Supplied text:
# Divorce and family home



## Knitwood (28 Aug 2020)

I will give a little history:

My parents marriage came to an end in the 90s.  My father was a cheat and a drunk.   Eventually he moved out from the family home leaving my mother and me and all my siblings.  He bought another house. They spent a long time separated and never divorced.  My father developed debt issues in recent years and the family home got caught up in his debt.   His debt issues is down to alcoholism but he will maintain the loss of his business no doubt.  My mother had to move on a divorce to separate herself from his debt. 

I live at home with my mother.  I work hard but my wage doesn't pay a rent.  My mother got a letter for the divorce hearing. In the letter it said that it is likely the judge will order the sale of the family home.   Needless to say this has shocked me and floored me.   Living with this threat hanging over us.  I am sickened too.   My father left us to live in borderline poverty. The family home was in a bad way and I spent a lot of my 20s working hard and doing up the family home, for a treat for my mother.   Like new kitchen and bathroom was needed.  New sitting room too.  The house was in bad way.  So to discover 10 years later the family home was a black hole.  

There was no mortgage on the family home.   There was a small community loan on it but that was it, so there was no mortgage on the home.  Its registered in my father's name.  

I know I'm not considered a dependent any more because of my age.   

Would a judge still order the selling of the home and put us out on the street? My mother is pension age?

If it does go that way, how long of a time frame would we be looking at? 6 months? 1 year? 18 months? To sell the family home. 

This has been my home since I was small.   It doesn't appeal to me to sort out 40 years of a live in every room and sorting it all out would reduce my working opportunities and earning opportunities too, so it will be a bit of double edged sword right there.  

The hearing isn't for another few more months but I don't feel well with this threat hanging over us.

Data supplied:
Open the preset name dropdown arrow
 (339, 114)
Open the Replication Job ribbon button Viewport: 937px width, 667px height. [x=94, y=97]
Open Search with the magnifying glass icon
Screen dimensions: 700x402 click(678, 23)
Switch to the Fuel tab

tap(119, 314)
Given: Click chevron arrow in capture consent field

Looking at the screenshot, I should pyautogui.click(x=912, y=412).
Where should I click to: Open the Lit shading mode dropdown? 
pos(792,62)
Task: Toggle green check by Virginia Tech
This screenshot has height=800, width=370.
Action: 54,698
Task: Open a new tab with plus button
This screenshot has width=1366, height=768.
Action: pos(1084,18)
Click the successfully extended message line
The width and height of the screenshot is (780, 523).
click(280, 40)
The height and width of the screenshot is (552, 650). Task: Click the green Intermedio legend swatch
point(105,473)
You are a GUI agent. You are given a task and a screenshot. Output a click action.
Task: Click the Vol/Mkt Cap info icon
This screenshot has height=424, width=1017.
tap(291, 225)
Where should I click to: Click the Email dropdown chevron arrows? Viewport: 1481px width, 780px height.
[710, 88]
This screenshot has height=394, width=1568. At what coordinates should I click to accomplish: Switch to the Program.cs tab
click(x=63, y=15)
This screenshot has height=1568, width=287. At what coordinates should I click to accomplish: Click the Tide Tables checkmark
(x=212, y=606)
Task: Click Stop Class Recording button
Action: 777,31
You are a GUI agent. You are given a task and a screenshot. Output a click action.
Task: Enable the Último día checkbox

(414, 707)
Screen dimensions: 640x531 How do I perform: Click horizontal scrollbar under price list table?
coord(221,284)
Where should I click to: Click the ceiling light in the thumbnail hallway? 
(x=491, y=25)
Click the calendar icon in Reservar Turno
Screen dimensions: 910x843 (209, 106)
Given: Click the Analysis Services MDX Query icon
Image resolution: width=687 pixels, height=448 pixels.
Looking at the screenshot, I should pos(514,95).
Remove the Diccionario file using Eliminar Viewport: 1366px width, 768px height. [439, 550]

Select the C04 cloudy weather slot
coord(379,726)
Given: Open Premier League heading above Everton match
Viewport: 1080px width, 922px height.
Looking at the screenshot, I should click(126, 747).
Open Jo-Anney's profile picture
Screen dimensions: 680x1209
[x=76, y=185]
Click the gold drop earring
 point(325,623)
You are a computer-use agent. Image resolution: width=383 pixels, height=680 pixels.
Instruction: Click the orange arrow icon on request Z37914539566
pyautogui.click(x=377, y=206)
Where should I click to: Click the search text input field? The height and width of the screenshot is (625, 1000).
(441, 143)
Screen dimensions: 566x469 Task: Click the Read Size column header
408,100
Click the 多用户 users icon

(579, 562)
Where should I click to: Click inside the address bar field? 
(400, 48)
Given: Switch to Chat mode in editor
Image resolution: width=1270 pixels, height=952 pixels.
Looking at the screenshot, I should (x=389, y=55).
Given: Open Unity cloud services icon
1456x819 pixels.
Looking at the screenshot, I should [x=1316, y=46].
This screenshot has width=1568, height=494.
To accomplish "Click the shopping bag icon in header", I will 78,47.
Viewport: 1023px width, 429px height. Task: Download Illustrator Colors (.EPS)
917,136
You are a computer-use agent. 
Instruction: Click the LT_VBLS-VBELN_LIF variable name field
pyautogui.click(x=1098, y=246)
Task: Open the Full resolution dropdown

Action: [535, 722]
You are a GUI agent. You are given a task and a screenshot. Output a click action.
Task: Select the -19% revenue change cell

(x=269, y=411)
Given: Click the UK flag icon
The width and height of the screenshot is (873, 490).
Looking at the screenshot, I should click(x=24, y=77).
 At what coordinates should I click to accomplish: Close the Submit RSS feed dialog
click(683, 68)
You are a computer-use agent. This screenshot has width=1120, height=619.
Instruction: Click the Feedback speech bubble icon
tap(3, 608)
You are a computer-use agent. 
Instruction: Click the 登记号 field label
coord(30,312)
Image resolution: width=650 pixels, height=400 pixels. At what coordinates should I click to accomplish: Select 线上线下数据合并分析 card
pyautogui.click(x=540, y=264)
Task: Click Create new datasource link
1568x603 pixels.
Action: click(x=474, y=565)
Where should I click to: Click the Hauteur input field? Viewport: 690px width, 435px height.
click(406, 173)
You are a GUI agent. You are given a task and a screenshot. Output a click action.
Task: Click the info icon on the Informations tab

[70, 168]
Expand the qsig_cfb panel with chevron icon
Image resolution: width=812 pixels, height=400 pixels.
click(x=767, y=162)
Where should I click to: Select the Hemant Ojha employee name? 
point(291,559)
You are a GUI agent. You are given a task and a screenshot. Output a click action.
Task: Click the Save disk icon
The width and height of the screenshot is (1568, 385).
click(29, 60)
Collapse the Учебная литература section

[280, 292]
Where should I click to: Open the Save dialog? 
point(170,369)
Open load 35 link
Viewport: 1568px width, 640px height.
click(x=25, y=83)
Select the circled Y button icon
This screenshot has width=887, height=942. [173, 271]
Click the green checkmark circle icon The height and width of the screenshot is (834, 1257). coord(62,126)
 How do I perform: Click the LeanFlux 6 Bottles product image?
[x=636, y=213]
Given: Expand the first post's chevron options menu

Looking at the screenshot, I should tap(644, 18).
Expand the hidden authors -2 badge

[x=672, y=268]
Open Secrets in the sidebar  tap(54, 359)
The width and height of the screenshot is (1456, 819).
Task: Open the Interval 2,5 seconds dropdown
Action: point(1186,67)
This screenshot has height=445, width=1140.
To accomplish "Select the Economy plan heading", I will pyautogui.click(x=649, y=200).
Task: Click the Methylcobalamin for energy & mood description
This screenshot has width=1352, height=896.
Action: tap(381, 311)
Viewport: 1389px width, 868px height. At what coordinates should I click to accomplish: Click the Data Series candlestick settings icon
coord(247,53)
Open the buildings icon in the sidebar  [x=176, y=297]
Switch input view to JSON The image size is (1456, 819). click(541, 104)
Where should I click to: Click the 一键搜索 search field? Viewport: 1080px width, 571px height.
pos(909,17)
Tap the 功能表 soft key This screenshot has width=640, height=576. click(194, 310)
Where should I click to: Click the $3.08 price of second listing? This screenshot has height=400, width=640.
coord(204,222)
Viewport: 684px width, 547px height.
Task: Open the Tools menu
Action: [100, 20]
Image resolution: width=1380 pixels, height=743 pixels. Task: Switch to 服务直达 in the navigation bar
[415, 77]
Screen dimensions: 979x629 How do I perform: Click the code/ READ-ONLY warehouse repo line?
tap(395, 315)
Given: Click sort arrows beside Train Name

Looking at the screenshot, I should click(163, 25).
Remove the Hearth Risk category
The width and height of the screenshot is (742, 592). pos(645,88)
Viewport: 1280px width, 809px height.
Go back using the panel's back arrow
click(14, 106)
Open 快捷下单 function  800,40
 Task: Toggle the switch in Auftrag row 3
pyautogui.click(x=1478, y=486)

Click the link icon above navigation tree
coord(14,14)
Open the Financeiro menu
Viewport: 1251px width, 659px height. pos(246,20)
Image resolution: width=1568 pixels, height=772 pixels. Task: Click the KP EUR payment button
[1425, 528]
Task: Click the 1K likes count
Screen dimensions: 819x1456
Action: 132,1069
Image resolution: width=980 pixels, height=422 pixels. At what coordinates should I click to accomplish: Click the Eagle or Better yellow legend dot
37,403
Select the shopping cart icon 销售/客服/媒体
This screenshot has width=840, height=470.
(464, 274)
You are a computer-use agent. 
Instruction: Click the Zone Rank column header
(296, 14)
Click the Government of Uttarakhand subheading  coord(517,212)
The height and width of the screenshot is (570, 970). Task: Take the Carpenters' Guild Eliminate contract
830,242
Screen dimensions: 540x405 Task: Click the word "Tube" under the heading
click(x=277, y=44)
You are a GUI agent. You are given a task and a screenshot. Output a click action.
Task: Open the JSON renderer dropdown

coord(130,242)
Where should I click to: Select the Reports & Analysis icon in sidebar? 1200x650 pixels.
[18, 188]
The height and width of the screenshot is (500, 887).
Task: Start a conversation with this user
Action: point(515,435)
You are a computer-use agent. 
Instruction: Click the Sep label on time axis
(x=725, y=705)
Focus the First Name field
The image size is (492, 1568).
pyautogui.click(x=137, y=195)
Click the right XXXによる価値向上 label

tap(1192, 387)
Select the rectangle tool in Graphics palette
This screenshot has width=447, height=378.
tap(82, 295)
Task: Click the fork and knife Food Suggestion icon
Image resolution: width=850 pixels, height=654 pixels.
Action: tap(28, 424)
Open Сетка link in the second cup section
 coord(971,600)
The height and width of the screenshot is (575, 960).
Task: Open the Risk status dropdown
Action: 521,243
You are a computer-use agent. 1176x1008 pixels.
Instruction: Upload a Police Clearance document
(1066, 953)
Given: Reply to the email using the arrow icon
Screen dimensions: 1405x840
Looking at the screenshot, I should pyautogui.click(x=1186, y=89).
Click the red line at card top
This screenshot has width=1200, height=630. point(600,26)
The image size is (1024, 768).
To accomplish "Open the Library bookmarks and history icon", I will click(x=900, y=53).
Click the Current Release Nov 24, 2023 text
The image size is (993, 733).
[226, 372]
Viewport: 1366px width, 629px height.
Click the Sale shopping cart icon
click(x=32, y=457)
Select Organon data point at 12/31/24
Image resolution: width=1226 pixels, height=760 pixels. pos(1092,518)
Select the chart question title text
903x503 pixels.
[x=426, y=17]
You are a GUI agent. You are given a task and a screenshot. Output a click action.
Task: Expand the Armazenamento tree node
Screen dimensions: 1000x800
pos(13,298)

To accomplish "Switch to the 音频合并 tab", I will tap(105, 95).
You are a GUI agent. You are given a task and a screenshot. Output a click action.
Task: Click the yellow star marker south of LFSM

Exercise aim:
Resume the forum post about the divorce and the family home, writing what comes after its last sentence.

Reply to the exercise:
I don't think my father is looking for his share in the family home.


----------



## AAAContributor (28 Aug 2020)

Sorry to hear this. 

Legal facts need to be established and to head off any looming anxiety I'd be heading straight to a solicitor. Catastrophising will do you no good right now.

I am not in the legal field but if your father is not pursuing his share of the house, it strikes me as very unfair that a forced sale would be put on you and your mother. It's not clear what level of recourse your father's creditors would have to the family home or whether he pledged it as collateral somewhere. 

What is your relationship like with your father? Presumably not great given what you describe. Are you on good enough terms to establish any facts from his side? You mention that you don't think he is looking for his share. Can you establish that from him? Also - has your father engaged any personal insolvency/debt experts?

Your statement about helping to sort out every room "would reduce my working opportunities and earning opportunities" is a little concerning but you are obviously under a lot of pressure. You will cope with this with the right legal help in the first instance and hopefully family/friend/counsellor support.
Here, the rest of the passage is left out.